# Text
World War I Beyond Trenches​[1]
John Singer Sargent, Gassed, 1919, oil on canvas, 90½ × 240 in.
Courtesy of IWM (Imperial War Museums), London Photo: ©IWM Imperial War Museums, Art.IWM ART 1460

In 1917, prompted by some torpedoed ships and an intercepted telegram—wherein Germany tried to woo Mexico to its side by offering the return of Texas, Arizona, and New Mexico—the United States belatedly entered World War I. It was a war fought in trenches, in the air, and at sea, and it introduced barbed wire, machine guns, and poison gas to the battlefield. The magnitude of slaughter was beyond comprehension. Tens of millions of soldiers and civilians perished, and when it was over there was a thin and futile hope that mankind had learned its bitter lesson; Woodrow Wilson promised tepidly that it would be “the war to end all wars.” Alas, progress was made in the technological efficiency of mass murder, and notwithstanding some geopolitical shakeups, the First World War turned out to be a dry run for the Second. Americans responded to war then with the same varied attitudes as we do now: a selection of the jingoism, rage, horror, and grief of a century ago is on display at the New-York Historical Society in World War I Beyond the Trenches. The subject is dismal, leavened only by flourishes of flags and the exultation of armistice, and the current exhibition does well to present government sponsored propaganda—a long hallway is given to morale-boosting posters—alongside reportorial work by artists in the field and flashes of indignation from stateside studios.

[Collected data entries]
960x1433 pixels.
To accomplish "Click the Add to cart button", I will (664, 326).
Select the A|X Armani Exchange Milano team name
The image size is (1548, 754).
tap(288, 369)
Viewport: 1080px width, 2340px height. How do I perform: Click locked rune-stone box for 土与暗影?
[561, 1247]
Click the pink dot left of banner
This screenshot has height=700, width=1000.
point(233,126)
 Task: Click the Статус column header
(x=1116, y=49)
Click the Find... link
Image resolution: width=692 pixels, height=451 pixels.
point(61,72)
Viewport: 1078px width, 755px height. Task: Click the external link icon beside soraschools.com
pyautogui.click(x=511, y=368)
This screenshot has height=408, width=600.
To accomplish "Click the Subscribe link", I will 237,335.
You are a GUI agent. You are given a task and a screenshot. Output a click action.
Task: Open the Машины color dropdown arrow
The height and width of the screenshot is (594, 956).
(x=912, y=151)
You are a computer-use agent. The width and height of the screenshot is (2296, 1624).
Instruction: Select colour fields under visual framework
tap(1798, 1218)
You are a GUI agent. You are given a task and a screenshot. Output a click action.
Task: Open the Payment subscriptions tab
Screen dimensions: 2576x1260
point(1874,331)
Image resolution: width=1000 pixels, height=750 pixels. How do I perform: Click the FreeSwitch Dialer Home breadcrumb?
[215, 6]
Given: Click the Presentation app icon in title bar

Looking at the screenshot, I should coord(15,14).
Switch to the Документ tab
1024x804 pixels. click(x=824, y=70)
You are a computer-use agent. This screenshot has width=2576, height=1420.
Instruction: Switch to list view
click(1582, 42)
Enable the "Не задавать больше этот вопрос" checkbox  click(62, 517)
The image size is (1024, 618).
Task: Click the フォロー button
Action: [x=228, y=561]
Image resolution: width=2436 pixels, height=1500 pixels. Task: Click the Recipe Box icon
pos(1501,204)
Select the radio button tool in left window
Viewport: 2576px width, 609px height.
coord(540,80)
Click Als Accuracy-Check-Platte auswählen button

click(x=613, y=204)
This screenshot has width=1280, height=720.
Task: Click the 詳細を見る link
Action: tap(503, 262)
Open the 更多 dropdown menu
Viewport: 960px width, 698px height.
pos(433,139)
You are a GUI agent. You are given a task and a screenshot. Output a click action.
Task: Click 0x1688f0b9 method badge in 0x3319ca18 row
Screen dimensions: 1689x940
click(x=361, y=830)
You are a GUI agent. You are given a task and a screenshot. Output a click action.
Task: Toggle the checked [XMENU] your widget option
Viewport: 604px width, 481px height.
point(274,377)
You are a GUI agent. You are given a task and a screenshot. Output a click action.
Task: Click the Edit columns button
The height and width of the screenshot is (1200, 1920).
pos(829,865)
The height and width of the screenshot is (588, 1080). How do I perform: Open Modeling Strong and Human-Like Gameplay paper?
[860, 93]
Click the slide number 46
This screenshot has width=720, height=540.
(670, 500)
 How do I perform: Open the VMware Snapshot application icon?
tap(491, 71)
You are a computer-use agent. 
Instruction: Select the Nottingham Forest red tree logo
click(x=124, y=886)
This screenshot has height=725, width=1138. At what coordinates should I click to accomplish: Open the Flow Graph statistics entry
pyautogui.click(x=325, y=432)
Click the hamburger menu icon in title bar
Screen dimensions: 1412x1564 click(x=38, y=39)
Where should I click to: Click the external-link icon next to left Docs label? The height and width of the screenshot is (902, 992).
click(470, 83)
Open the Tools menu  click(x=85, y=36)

# Exercise 1
According to the exhibition review, in what year did the United States enter World War I?
# Exercise 2
Reproduce the part of the listing that begins with the line containing "Where should I" and continues through the end of the listing.
The listing has no connection to the exhibition review.

# Written reply 1
1917

# Written reply 2
Where should I click to: Click the external-link icon next to left Docs label? The height and width of the screenshot is (902, 992).
click(470, 83)
Open the Tools menu  click(x=85, y=36)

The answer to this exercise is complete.